IS027 - Advances in Surrogate and Reduced Order Models in Simulation Science
Keywords: approximation methods, reduced order methods, Scientific machine learning
Accurately simulating complex physical phenomena is crucial in many areas of simulation science, from engineering, applied sciences, and industrial applications. However, many real-world problems involve high-dimensional models and uncertainties, making numerical simulations computationally intractable. Tasks such as control, uncertainty quantification, parameter estimation, and inverse modeling often require repeated evaluations of expensive numerical models, posing significant computational challenges.
To overcome these limitations, surrogate and reduced order models (ROMs) have emerged as effective tools to accelerate simulations while preserving accuracy.
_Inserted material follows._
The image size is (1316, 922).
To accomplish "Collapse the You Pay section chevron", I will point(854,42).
These methods include techniques based on statistical learning, dimensionality reduction, and deep learning, both data-driven and physics-informed, allowing efficient approximations of complex systems.
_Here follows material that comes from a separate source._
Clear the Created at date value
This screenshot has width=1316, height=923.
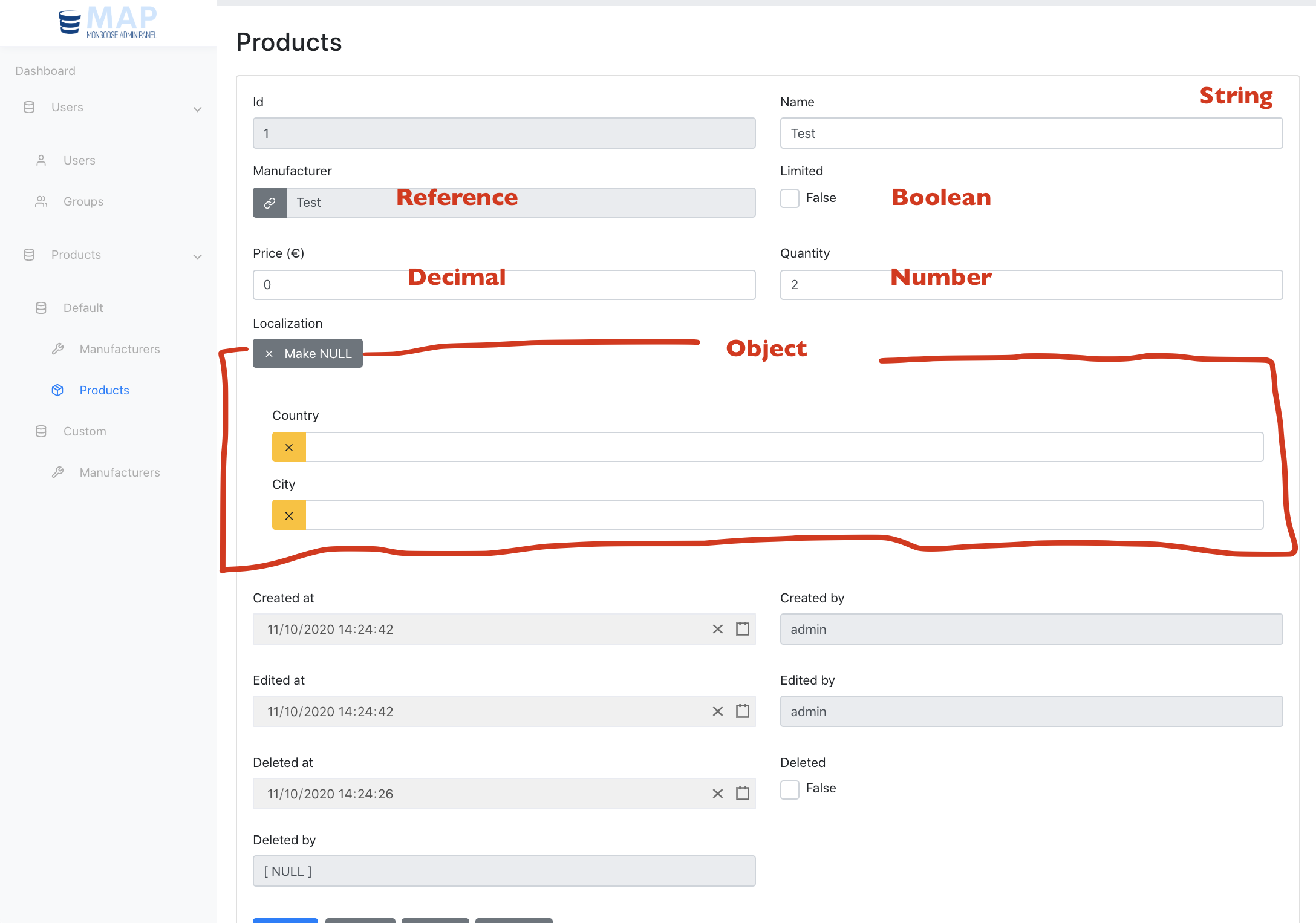(x=718, y=629)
This minisymposium focuses on recent advances in surrogate and ROM methodologies, highlighting their role in reducing computational costs for various applications, including parametric and stochastic PDEs, optimization, and real-world challenges in the setting of simulation science.
The aim of the minisymposium is to bring together experts and researchers with different backgrounds, encouraging interdisciplinary discussions and bridging the gap between methodological advancements and practical implementations to showcase the potential of these methodologies in several real-case applications.